Segundo Adriana, o excesso de novas tecnologias, como a inteligência artificial e as telas, não afeta a capacidade intrínseca de aprender das pessoas, pois essa capacidade é inerente a cada um de nós. Por outro lado, o excesso cerceia a aprendizagem. Isso acontece porque as tecnologias atuais promovem o imediatismo e fornecem as informações "muito mastigadas, muito simplificadas".
“O hábito de receber tudo muito pronto e resolvido limita o pensamento crítico e pode tornar o cérebro preguiçoso em relação ao raciocínio”, comenta.
Para a educadora, embora a tecnologia possa facilitar no sentido de permitir o acesso ao conteúdo, ao conhecimento, ela não deve substituir a capacidade de pensar ou o potencial do nosso cérebro.
“É essencial que haja uma mediação e um equilíbrio no uso das tecnologias. A criatividade, em particular, não pode ser substituída por algoritmos, mesmo com a inteligência artificial sendo encantadora”
Ponto de vista
Por Sara Rebeca Aguiar
Aprender não é fácil. Adquirir conhecimento dá trabalho. Exige concentração, foco, tempo, paciência, determinação — e os mais novos vêm demonstrando dificuldades em lidar com os processos de aprendizagem.
Os momentos em que é necessário parar o ritmo novidadeiro, colorido, dinâmico e de rápida compreensão das telas para ler, escrever, calcular e refletir parecem, para inúmeras crianças e adolescentes, “demorados demais”, “muito tediosos”, “sem graça”, desinteressantes. Sem interesse, há bem pouca memória, afeto, vínculo, análise e reflexão.
Já há alguns anos, pesquisas nas áreas da aprendizagem e do desenvolvimento humano vêm advertindo cuidadores de crianças para os riscos de expô-las cedo demais e por muito tempo às telas, já que há danos físicos, cognitivos, socioemocionais e comportamentais.
Na dimensão cognitiva, ter tudo ao alcance de um comando de voz ao celular pode mudar o padrão cerebral de construção de aprendizagem, já que vai acostumando o cérebro ao estado “confortável” de pensar menos, memorizar menos, ter menos capacidade de apreciação crítica.
Pensar nos coloca em uma dimensão de questionar o que está posto e de refletir acerca dos novos aprendizados e experiências, o que também nos move para a busca de solução de problemas.

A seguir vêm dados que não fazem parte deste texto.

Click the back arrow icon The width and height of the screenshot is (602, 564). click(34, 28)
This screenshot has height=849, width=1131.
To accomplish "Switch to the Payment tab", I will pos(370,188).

Sem a prática de pensar sobre informações, fatos e situações, reduzimos o fluxo imaginativo de elaborar novos cenários, de criar. Isso é muito sério porque permite que se estabeleça uma humanidade apática ao que lhe deve ser sensível por essência.
Além da redução da frequência e do tempo de tela, é preciso insistirmos em práticas que mantêm viva nossa capacidade de pensar, criar, memorizar, questionar. Oriente para que as atividades escolares sejam realizadas por pesquisas a livros, dicionários e sites de confiança.
Converse com eles sobre a importância de escreverem sozinhos seus próprios textos, sem ajuda de Inteligência Artificial. Leiam livros, jornais, revistas juntos e compartilhem percepções e opiniões sobre as histórias e os fatos lidos.
Façam atividades manuais. Preparem receitas. Visitem museus. Brinquem nas praças e parques, ao ar livre. Viver experiências diversas também estimula a memória e o pensar.
Sara Rebeca Aguiar é professora da educação básica, jornalista especializada em Educação e Infância, mestra em Educação pela Universidade Federal do Ceará (UFC) e colunista d'O POVO+.